The Three-Attempt Category Map
| UPSC Attempt | Category Applied | AIR (All India Rank) | Service Allocation |
|---|---|---|---|
| UPSC CSE 2023 | EWS (Economically Weaker Section) | 131 | Indian Police Service |
| UPSC CSE 2024 | General (Unreserved) | 186 | Indian Police Service |
| UPSC CSE 2025 | EWS | 9 | Indian Administrative Service |
1. UPSC CSE 2023
Astha Jain applies under the EWS (Economically Weaker Section) category. She secures AIR 131. Service allocation: Indian Police Service. Category: EWS.
2. UPSC CSE 2024
Astha Jain applies under the General (Unreserved) category. She secures AIR 186. Service allocation: Indian Police Service again. Category: General.
3. UPSC CSE 2025
Astha Jain applies under the EWS category again. She secures AIR 9. Service allocation: Indian Administrative Service. Category: EWS.
Online Reaction
The online reaction, particularly on X (formerly Twitter) and Reddit’s UPSC communities, was immediate and pointed. One widely circulated post summarised the pattern with surgical brevity:
“Same candidate. Same exam.

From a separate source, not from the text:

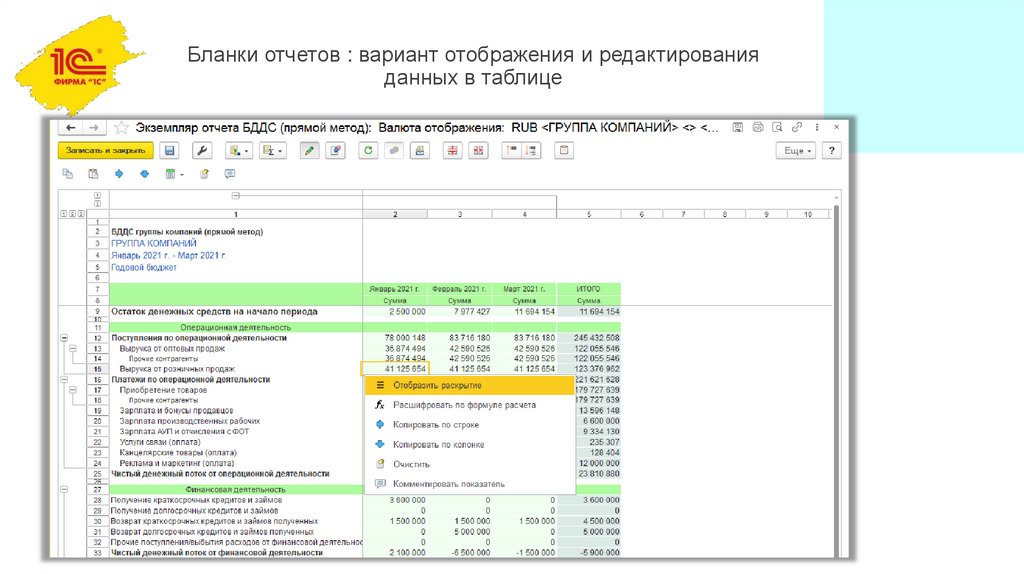Select the highlighted cell 41 125 654
The height and width of the screenshot is (574, 1024).
[395, 369]
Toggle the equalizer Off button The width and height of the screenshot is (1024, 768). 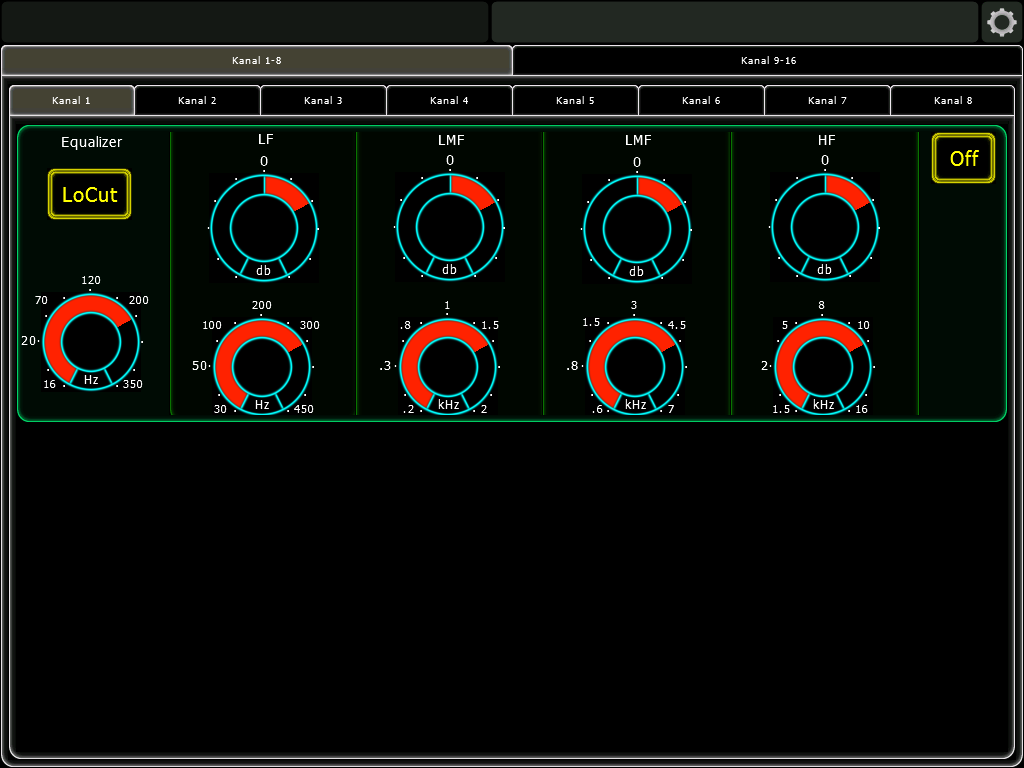click(963, 158)
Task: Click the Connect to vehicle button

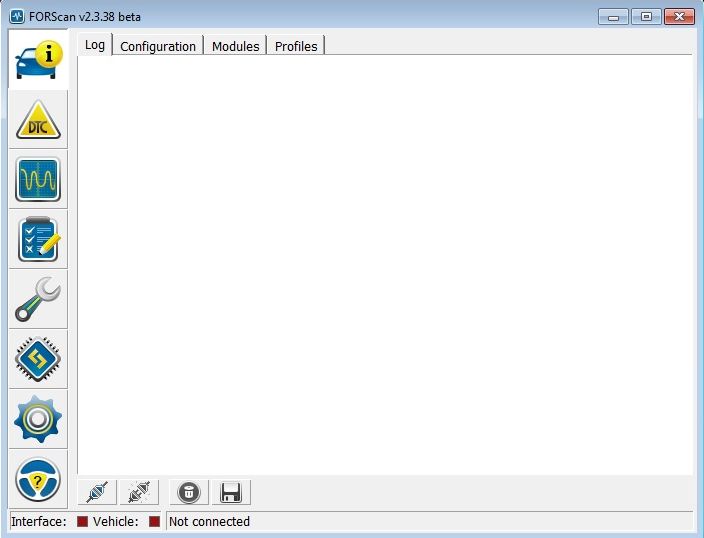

Category changes according to convenience.”
Supporters Of Jain Have A Counter-Argument
Supporters of Jain have a counter-argument, and it is not without merit. The EWS certificate is issued annually by state governments and is based on the family’s income and assets at the time of application not historically, not prospectively, but at that specific moment.
A small kirana shop’s income can, plausibly, fluctuate year to year. One good year might push the family past the Rs 8 lakh gross income threshold; a leaner year might bring them below it. The certificate for 2024 (when she applied as general) may simply not have been obtained or may not have been applicable that year; the certificates for 2023 and 2025 may genuinely reflect below-threshold income.
The Legal Framework
The legal framework, as it stands, does not prohibit switching categories across attempts. The UPSC rules require valid certificates issued by competent authorities, and if those certificates check out, the candidacy is technically clean.
The Question Critics Are Raising
But critics are asking a harder question. The EWS reservation was designed by the 103rd Constitutional Amendment to provide a pathway for candidates facing genuine structural economic disadvantage families that lack the accumulated social and financial capital that comes with generational stability.
Is that the profile of a family that educated multiple children, one of whom became a doctor and another completed a Miranda House degree while coaching at Delhi’s top UPSC preparation institutions, produced two separate UPSC IPS selections, and was evidently comfortable enough to support the costs of three full UPSC preparation cycles?
Official Position So Far
As of this writing, UPSC has made no official statement on the matter. No formal investigation has been announced. Astha Jain has not been charged with any wrongdoing.
The distinction between the Jain case and the cases we examine next is crucial: this is a controversy about eligibility interpretation and systemic loopholes, not about forged documents.
Whether her certificates are legitimate is a question for the authorities who issued and verified them. Whether the system that allows category-switching across attempts is fit for purpose is a question for everyone.
The Reform Agenda: What India Needs
1. A National Certificate Verification Architecture
A national certificate verification architecture in which EWS, OBC NCL, SC, ST, and PwBD certificates are issued, recorded, and verifiable through a centralised government database would eliminate the majority of document fraud at source.
This is not a novel idea, it is essentially what the Income Tax department, GSTN, and the Aadhaar-linked financial verification infrastructure already do for other purposes. Applying it to reservation certificates is not technically impossible, it is politically inconvenient.
2. Categorical Consistency Requirements Across Re-Attempts
Categorical consistency requirements across re-attempts would address the toggle problem. If a candidate has previously qualified and been allotted a service under the general category, any subsequent attempt under a reservation category should require documentary evidence of changed circumstances, subject to independent verification.
This is a straightforward rule change that would have closed the loophole the Astha Jain controversy has illuminated.
3. Public Disclosure Of Cadre Allocation Categories
Public disclosure of cadre allocation categories would enable historical audit. If every officer’s appointment record includes the category under which they were selected, pattern analysis becomes possible and fraud that has remained invisible for years can be retrospectively examined.
4. Mandatory Post-Appointment Verification
Mandatory post-appointment verification within the first year of service rather than waiting for an RTI activist or a disgruntled district collector would catch discrepancies before careers are established and before fraudulent officers accumulate the institutional power to resist accountability.
Conclusion
The UPSC Civil Services Examination has many things simultaneously.
- For millions of aspirants, it is a dream the most democratic route India offers to genuine power and public consequence.
- For the country, it is supposed to be a filter for both capability and character.
- For a small but evidently non-trivial number of candidates, it has become a chess board, a game of certificate arbitrage in which the prize is not just a posting but an escape from the accountability that genuine competition demands.
Astha Jain sits at the uncomfortable intersection of these realities. She is, by every visible academic measure, a high achiever. The questions about her EWS eligibility may ultimately prove unfounded upon scrutiny. Or they may not.
The system, as designed, does not know because it was not designed to look. In the end I can say that the examination is honest. The certificates are the problem. Fix the certificates.